[[ Available records open ]]

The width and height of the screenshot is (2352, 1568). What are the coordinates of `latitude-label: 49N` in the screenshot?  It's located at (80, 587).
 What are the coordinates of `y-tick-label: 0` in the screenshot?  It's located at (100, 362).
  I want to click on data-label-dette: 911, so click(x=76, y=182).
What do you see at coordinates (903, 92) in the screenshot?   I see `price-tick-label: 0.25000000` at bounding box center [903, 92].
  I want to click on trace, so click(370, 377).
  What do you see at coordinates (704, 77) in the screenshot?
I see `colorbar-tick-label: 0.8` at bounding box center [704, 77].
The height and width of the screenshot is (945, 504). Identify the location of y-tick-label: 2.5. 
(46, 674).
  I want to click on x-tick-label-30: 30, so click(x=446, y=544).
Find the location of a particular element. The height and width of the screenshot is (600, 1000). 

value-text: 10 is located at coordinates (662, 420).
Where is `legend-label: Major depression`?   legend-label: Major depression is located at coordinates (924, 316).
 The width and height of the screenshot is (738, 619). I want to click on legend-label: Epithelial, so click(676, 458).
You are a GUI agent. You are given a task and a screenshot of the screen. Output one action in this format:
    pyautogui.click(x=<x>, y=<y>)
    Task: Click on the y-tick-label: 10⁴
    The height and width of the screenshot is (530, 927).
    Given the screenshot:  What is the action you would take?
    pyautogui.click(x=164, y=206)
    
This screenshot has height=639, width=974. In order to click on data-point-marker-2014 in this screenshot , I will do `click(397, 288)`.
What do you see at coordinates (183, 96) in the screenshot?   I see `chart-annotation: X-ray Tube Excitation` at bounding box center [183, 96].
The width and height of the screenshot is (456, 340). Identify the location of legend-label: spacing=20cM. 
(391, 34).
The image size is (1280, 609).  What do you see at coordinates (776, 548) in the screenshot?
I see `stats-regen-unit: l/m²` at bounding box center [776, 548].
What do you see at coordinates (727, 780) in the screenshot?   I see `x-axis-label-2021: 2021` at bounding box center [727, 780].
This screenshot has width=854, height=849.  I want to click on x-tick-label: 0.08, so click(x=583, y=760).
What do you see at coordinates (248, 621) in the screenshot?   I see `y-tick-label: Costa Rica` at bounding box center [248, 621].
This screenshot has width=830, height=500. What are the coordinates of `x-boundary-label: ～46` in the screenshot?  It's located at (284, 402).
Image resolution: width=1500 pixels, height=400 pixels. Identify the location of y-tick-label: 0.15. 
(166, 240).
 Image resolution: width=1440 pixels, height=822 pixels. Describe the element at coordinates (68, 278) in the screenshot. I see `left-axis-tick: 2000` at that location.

[[ Available records closed ]]

_Problem statement:_
Rewrite all of the lines above with every instance of "Identify the location of" changed to "Find the position of" and nothing else altered.

_Answer to this task:_
The width and height of the screenshot is (2352, 1568). What are the coordinates of `latitude-label: 49N` in the screenshot?  It's located at (80, 587).
 What are the coordinates of `y-tick-label: 0` in the screenshot?  It's located at (100, 362).
  I want to click on data-label-dette: 911, so click(x=76, y=182).
What do you see at coordinates (903, 92) in the screenshot?   I see `price-tick-label: 0.25000000` at bounding box center [903, 92].
  I want to click on trace, so click(370, 377).
  What do you see at coordinates (704, 77) in the screenshot?
I see `colorbar-tick-label: 0.8` at bounding box center [704, 77].
The height and width of the screenshot is (945, 504). Find the position of y-tick-label: 2.5. 
(46, 674).
  I want to click on x-tick-label-30: 30, so click(x=446, y=544).
Find the location of a particular element. The height and width of the screenshot is (600, 1000). 

value-text: 10 is located at coordinates (662, 420).
Where is `legend-label: Major depression`?   legend-label: Major depression is located at coordinates (924, 316).
 The width and height of the screenshot is (738, 619). I want to click on legend-label: Epithelial, so click(676, 458).
You are a GUI agent. You are given a task and a screenshot of the screen. Output one action in this format:
    pyautogui.click(x=<x>, y=<y>)
    Task: Click on the y-tick-label: 10⁴
    The height and width of the screenshot is (530, 927).
    Given the screenshot:  What is the action you would take?
    pyautogui.click(x=164, y=206)
    
This screenshot has height=639, width=974. In order to click on data-point-marker-2014 in this screenshot , I will do `click(397, 288)`.
What do you see at coordinates (183, 96) in the screenshot?   I see `chart-annotation: X-ray Tube Excitation` at bounding box center [183, 96].
The width and height of the screenshot is (456, 340). Find the position of legend-label: spacing=20cM. 
(391, 34).
The image size is (1280, 609).  What do you see at coordinates (776, 548) in the screenshot?
I see `stats-regen-unit: l/m²` at bounding box center [776, 548].
What do you see at coordinates (727, 780) in the screenshot?   I see `x-axis-label-2021: 2021` at bounding box center [727, 780].
This screenshot has width=854, height=849.  I want to click on x-tick-label: 0.08, so click(x=583, y=760).
What do you see at coordinates (248, 621) in the screenshot?   I see `y-tick-label: Costa Rica` at bounding box center [248, 621].
This screenshot has width=830, height=500. What are the coordinates of `x-boundary-label: ～46` in the screenshot?  It's located at (284, 402).
Image resolution: width=1500 pixels, height=400 pixels. Find the position of y-tick-label: 0.15. 
(166, 240).
 Image resolution: width=1440 pixels, height=822 pixels. Describe the element at coordinates (68, 278) in the screenshot. I see `left-axis-tick: 2000` at that location.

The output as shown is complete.